# Where can I buy a shark shield in Adelaide



## Ubolt (Dec 8, 2009)

Yep as above. I know binks marine has them. Any where else


----------



## GlenelgKiller (Mar 13, 2012)

Read on a thread earlier this month that a shop at North Haven Marina (dive shop??) does the best deals. Will try and dig up the reference.

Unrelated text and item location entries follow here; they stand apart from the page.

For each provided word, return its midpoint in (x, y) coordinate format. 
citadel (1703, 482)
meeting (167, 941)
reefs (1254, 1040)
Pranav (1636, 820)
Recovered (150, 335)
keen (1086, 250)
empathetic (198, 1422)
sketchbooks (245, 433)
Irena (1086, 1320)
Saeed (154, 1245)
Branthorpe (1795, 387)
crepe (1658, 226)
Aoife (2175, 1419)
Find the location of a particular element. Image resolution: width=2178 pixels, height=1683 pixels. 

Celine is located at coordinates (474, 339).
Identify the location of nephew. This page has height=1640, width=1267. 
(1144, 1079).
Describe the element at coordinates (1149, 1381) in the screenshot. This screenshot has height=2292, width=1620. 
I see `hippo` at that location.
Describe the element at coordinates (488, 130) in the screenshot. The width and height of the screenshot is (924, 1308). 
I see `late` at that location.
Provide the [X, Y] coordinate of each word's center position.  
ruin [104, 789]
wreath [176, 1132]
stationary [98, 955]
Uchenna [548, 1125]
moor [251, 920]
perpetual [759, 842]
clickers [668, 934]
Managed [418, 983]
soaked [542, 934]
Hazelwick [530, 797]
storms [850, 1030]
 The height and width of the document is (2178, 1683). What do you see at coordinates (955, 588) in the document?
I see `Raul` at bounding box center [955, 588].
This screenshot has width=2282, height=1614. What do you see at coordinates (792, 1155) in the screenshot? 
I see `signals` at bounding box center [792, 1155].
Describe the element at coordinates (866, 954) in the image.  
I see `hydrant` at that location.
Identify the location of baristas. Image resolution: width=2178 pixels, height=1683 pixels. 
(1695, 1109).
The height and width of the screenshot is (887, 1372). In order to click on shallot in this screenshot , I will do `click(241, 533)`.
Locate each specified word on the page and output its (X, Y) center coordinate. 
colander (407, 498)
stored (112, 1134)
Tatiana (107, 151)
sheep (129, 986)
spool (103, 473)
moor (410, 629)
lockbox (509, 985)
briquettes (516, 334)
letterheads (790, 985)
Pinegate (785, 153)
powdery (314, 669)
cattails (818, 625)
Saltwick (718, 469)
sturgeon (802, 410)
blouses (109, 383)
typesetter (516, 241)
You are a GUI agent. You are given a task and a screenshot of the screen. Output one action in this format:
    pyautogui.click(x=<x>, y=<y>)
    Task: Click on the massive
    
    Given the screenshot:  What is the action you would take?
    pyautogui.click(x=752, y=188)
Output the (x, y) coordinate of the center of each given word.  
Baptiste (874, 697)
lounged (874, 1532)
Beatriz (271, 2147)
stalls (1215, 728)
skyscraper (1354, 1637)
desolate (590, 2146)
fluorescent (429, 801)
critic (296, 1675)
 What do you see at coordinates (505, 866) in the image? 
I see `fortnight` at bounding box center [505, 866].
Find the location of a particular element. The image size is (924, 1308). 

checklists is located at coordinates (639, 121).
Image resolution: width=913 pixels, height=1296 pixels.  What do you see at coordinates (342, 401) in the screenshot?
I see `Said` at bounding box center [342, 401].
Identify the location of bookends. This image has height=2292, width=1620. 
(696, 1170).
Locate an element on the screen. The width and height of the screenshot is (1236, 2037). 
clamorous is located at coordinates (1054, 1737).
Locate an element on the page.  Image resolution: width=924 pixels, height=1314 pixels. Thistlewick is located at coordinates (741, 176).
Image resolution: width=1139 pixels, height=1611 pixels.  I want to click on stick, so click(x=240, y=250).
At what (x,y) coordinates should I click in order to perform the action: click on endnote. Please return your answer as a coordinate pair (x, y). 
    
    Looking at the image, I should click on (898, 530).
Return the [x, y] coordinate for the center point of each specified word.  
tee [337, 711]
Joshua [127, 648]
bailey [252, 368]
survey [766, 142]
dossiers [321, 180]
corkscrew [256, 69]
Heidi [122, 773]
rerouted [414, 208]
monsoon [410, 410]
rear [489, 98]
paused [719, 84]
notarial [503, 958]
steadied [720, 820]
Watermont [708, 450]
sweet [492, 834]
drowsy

I have one on the way i bought from a member, BrettO in Qld. Finally bowed to the pressure from family, haha


----------



## GlenelgKiller (Mar 13, 2012)

Here tis, on page 2

viewtopic.php?f=17&t=56338&start=15


----------



## skorgard (Oct 6, 2007)

National headquarters in Thebarton. Picked up a replacement charger there.


----------



## Ubolt (Dec 8, 2009)

Bought one from north haven marine on Thursday. Price was good little peace of mind now. How much do you trust they work.


----------



## GlenelgKiller (Mar 13, 2012)

Tried mine for the first time today and didnt get eaten! Gave me a zap though so it does something!


----------



## Squidley (May 8, 2010)

Every once in a while I like to watch the video where the owner/spokesperson guy gets out of a cage in port Lincoln and makes a 5m GWS turn right around


----------



## Ubolt (Dec 8, 2009)

Haha yeah gives a little bit of a tingle. I'm only afraid of wobbygongs and port jacksons now. Shark shield doesn't affect them


----------



## kayakone (Dec 7, 2010)

Ubolt

Contact Des. memberlist.php?mode=viewprofile&u=12643

Former Stealth agent, and lots of extras like Sharkshield at ridiculous prices.

You can't go wrong.

trev


----------